According to the National Weather Service’s Storm Prediction Center, a severe weather outbreak is possible in portions of the northeast on Thursday. Unlike earlier outbreaks this summer that produced a tornado threat, Thursday’s main weather hazard will be the possibility of significant, damaging straight-line winds. The best chance of dangerous storms will be during the PM hours. The area at greatest risk of severe storms is over western Maryland, northern Delaware, eastern Pennsylvania, northern and western New Jersey, eastern New York, much of Vermont, western New Hampshire and Massachussetts, and northwestern Connecticut.
Showers and isolated thunderstorms are forecast to pop-up across the central Appalachians vicinity on Thursday morning ahead of a weak cold front moving eastward across the mountains and southeastward across the Southeast. As the warm sector heats and destabilizes through the day, additional, isolated storm development is expected along the entire extent of this front, from the lower Great Lakes and New England, to the Gulf Coast.

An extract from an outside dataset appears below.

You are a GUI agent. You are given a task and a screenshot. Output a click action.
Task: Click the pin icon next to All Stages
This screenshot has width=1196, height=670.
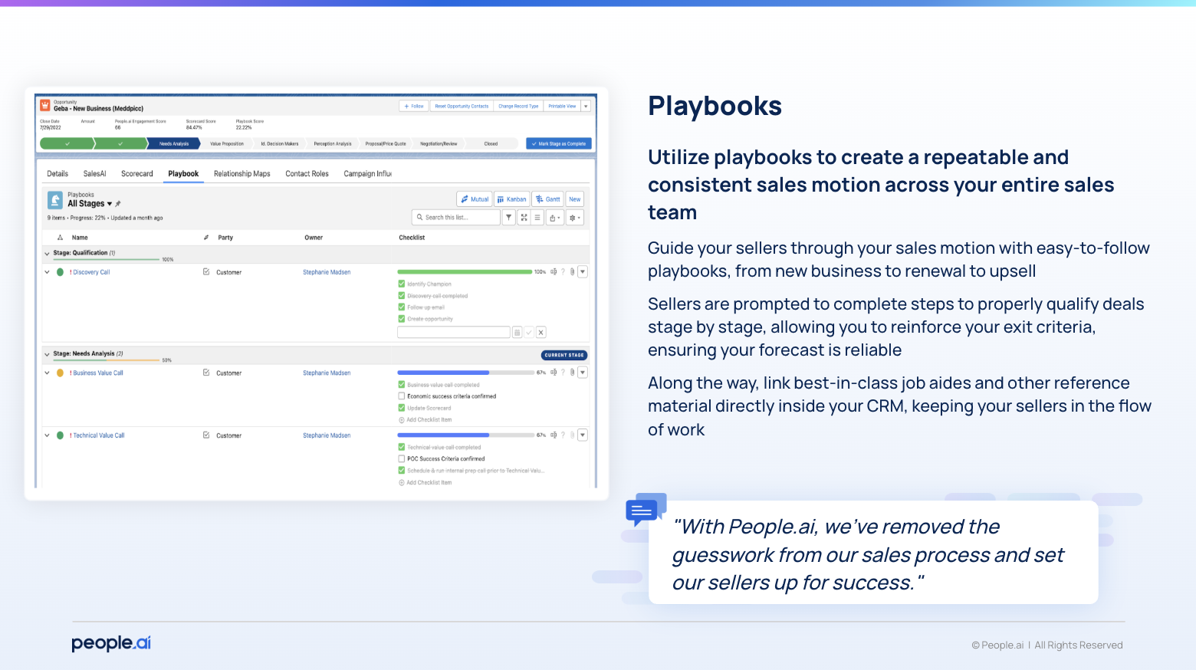click(x=118, y=204)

According to the Storm Prediction Center, somewhat more concentrated convective development is expected to evolve from the Mid-Atlantic States into New England, associated with a compact vorticity maximum expected to shift northeastward across the area during the afternoon and evening, in advance of the main short-wave trough to the west. Slightly stronger flow aloft and moderate instability may result in bands and clusters of storms capable of producing locally damaging winds, and marginally severe hail. The Storm Prediction Center says that the activity should peak in intensity through the late afternoon hours and early evening, before diminishing at night.